Sunday, August 31, 2003

Two Pre-Code "Complicated Women" Movies

BLONDIE JOHNSON (1933)
Joan Blondell is a poor girl screwed over by the world: she quits her job when the boss harasses her, and her sick mother dies when Blondell can't pay for her medical costs. She works her way up through the rackets, becoming a gangster's moll and eventually taking over as head of illegal activities in the city. She's sitting pretty, but without the man she loves (Chester Morris); through a misunderstanding, she thinks he ratted her out to the cops and she has him set up for a kill. She finds out the truth and tries to stop the hit. Blondell's character is interesting in that she feels totally justified turning to crime to get back at a society that has done her no favors. At the same time, she steadfastly guards her "purity" and comes off as a good girl, despite her involvement in crime. Morris is hot but his character is passive and ineffective--Blondell has to goad him into getting ahead, then drives him out when she finds out he's marrying someone else. Also with Allen Jenkins and Claire Dodd, and a Japanese actress named Toshia Mori in a unstereotyped part.

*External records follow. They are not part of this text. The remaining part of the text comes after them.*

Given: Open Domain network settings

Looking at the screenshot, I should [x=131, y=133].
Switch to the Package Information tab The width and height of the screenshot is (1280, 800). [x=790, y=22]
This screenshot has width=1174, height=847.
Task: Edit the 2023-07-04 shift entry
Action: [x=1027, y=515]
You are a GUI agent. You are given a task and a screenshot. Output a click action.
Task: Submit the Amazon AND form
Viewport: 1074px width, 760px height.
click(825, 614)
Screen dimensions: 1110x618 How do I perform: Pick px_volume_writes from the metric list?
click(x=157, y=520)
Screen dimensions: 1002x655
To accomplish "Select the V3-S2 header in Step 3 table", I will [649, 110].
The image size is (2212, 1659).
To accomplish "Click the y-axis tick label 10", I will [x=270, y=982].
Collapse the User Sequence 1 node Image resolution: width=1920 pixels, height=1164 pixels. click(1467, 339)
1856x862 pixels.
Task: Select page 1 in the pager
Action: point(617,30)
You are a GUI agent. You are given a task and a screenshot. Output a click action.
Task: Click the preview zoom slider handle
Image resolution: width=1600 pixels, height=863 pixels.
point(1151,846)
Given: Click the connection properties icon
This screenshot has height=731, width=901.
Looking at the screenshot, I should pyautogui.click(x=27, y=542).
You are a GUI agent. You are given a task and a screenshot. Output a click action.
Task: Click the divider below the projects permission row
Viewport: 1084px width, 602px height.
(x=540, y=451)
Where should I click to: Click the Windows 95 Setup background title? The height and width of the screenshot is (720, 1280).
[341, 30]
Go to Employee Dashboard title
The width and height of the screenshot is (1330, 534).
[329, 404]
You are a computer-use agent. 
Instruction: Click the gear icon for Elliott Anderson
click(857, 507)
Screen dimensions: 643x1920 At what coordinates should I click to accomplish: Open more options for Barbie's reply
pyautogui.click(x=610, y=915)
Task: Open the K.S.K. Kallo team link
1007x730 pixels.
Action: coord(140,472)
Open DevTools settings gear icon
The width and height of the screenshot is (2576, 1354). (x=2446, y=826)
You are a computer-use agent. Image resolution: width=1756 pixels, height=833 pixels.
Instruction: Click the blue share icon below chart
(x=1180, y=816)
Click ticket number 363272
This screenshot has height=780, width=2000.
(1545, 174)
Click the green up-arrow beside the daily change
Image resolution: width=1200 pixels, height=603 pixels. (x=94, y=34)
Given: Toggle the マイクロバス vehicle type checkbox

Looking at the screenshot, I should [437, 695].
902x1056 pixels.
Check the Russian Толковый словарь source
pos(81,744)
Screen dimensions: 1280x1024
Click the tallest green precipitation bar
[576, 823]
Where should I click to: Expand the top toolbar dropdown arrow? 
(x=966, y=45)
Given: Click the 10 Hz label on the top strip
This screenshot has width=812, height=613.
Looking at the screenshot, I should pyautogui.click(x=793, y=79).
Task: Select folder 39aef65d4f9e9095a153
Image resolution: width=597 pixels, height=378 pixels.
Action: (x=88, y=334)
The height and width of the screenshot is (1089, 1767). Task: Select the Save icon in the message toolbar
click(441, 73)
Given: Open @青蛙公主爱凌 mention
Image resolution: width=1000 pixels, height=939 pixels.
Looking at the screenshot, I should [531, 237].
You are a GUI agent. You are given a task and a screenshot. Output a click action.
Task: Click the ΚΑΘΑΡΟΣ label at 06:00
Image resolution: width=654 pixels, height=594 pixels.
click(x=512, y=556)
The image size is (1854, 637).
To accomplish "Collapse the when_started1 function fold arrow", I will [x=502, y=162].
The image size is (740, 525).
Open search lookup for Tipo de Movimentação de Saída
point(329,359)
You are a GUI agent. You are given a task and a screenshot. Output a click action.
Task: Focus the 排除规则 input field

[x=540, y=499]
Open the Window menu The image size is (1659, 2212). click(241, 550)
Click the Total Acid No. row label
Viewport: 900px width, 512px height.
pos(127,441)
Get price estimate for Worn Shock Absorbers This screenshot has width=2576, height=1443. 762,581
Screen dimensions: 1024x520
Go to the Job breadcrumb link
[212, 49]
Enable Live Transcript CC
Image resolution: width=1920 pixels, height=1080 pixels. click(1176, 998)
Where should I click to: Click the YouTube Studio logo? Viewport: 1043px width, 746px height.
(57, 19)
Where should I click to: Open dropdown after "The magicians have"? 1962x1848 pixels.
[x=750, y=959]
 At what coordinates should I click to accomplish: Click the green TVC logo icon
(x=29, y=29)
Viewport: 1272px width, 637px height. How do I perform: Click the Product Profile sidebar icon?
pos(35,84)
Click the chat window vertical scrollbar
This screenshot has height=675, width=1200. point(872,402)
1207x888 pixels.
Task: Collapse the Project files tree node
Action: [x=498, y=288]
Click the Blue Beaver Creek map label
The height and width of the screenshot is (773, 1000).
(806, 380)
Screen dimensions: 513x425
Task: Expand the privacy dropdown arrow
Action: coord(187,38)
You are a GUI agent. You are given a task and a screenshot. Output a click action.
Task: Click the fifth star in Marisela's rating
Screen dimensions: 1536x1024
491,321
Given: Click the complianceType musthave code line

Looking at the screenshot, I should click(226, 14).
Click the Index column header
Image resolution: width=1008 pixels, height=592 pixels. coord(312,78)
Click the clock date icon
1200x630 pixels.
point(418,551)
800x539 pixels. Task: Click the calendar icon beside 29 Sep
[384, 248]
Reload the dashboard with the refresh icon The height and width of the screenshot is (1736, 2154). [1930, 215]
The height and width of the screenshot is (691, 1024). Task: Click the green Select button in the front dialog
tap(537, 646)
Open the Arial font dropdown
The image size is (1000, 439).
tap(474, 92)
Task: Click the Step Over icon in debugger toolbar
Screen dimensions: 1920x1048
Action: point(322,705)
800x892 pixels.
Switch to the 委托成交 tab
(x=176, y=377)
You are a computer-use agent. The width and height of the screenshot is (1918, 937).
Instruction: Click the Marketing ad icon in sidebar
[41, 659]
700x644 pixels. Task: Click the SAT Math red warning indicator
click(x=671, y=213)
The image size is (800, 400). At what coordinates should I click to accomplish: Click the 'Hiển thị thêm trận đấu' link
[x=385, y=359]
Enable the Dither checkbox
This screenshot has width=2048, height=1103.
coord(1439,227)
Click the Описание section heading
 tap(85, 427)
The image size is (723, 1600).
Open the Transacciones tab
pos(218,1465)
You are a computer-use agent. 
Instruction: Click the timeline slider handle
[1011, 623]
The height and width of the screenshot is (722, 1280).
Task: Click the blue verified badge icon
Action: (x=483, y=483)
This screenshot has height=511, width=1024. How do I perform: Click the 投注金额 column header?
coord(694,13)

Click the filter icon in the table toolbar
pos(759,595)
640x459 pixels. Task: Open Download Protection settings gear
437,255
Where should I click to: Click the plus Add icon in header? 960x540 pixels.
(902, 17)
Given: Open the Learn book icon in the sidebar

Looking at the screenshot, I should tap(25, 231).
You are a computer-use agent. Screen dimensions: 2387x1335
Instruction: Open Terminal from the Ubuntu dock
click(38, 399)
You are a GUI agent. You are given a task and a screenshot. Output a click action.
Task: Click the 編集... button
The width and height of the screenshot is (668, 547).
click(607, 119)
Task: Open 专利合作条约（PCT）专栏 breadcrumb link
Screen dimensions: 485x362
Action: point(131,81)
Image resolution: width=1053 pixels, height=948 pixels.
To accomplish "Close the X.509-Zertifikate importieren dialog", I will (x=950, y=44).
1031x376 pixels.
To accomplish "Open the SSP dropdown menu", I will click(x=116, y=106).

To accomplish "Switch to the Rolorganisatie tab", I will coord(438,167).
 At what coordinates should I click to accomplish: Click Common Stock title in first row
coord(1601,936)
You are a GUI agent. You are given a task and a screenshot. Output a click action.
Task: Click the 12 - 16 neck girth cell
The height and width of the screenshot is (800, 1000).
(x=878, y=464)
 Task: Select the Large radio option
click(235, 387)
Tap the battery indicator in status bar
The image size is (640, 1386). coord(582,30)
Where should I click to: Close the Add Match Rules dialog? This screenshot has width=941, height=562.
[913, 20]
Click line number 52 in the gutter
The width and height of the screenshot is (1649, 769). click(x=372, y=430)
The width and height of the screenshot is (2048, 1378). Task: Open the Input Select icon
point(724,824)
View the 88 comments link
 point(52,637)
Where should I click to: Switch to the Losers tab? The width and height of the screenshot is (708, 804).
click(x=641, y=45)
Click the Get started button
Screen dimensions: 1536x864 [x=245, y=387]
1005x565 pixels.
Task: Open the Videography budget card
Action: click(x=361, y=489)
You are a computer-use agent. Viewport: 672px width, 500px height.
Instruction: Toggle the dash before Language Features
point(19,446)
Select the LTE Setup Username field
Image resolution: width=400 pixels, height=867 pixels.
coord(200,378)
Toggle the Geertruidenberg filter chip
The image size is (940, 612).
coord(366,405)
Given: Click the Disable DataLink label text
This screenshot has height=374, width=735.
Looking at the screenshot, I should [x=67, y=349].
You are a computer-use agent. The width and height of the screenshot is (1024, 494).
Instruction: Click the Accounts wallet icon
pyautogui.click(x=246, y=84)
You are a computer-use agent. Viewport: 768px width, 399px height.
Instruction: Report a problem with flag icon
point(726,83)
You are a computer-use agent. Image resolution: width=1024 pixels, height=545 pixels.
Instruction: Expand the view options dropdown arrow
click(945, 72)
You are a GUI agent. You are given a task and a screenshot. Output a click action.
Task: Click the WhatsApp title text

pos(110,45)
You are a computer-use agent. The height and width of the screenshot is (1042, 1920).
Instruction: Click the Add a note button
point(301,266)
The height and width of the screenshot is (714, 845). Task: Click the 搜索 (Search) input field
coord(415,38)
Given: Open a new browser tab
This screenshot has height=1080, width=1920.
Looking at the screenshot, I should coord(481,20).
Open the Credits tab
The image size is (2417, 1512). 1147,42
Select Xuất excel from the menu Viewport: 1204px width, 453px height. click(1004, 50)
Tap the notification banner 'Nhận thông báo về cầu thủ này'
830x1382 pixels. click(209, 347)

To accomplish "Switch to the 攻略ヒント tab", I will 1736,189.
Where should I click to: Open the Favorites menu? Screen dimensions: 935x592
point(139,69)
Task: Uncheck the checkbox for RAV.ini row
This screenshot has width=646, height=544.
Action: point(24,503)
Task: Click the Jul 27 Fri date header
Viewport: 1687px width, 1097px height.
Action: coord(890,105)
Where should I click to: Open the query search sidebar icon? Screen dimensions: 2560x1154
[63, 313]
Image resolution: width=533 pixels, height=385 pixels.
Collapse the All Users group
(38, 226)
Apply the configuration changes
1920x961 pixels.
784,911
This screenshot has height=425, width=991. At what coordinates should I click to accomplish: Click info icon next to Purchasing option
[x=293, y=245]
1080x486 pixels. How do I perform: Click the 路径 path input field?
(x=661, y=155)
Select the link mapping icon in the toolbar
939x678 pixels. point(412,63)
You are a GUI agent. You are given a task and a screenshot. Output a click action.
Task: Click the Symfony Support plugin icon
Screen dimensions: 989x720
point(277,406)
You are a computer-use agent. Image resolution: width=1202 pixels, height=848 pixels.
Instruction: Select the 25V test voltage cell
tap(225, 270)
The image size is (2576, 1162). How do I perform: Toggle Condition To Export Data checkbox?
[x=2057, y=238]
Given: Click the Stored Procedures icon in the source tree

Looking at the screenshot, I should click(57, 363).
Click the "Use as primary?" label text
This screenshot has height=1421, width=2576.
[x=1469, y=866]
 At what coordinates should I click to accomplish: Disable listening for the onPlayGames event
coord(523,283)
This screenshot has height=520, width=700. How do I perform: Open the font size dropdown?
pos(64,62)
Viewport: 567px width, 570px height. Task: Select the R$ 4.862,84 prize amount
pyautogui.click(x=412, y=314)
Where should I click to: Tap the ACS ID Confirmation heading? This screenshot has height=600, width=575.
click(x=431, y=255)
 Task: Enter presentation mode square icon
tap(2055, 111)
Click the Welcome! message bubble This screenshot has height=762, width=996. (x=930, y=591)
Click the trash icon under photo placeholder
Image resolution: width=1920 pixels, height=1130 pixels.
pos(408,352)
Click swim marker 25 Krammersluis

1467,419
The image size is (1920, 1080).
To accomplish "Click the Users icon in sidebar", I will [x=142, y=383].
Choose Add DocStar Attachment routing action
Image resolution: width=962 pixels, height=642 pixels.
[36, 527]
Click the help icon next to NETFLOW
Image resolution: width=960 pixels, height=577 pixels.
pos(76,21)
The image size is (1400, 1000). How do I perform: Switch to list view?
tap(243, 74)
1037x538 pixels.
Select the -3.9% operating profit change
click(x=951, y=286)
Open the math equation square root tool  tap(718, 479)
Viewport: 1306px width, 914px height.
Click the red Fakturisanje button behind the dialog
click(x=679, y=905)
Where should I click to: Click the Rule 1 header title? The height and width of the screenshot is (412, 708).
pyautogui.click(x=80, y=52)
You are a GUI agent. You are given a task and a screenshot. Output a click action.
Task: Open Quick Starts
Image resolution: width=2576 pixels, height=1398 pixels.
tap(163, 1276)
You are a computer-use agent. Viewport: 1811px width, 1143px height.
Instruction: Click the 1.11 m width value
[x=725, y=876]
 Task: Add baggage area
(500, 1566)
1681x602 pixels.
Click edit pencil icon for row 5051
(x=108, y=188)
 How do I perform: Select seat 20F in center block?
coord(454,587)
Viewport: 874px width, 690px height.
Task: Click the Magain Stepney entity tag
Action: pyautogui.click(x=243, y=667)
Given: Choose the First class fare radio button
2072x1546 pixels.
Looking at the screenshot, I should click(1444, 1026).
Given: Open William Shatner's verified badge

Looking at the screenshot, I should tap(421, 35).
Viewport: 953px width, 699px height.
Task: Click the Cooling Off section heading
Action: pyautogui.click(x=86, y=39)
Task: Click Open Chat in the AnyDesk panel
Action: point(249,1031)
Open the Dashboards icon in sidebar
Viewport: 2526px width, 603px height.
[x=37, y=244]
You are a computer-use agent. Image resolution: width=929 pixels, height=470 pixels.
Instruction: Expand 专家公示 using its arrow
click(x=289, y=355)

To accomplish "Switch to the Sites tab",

Sterling Holloway has a fun bit as a streetwise taxi driver--maybe the only time he's ever played a character who could be called streetwise.

SHE HAD TO SAY YES (1933)
Loretta Young is a secretary in love with Regis Toomey, a business hotshot (in sales, I think). They spend hours a day making out, or so it's implied. The big boss decides that business would be improved if the secretaries started showing visiting customers a good time in the evening. Young doesn't want to get involved, but as a favor to Toomey, she agrees to do it one time with the handsome Lyle Talbot. He misreads her intentions but she escapes with her virtue intact and Talbot is properly chastised. He falls for her just as she discovers that Toomey is flirting with an office floozy. There are further complications, but suffice to say that in the rushed conclusion typical of many short 30's movies, Young and Talbot work things out. As other reviewers have noted, it isn't really a happy ending since we get the sense that she is settling for the lesser of two evils in choosing Talbot over Toomey (or maybe she's just choosing purely based on looks!). Busby Berkeley directed, and one early scene in a nightclub shows a bit of the flair he would bring to musicals a little later in the decade.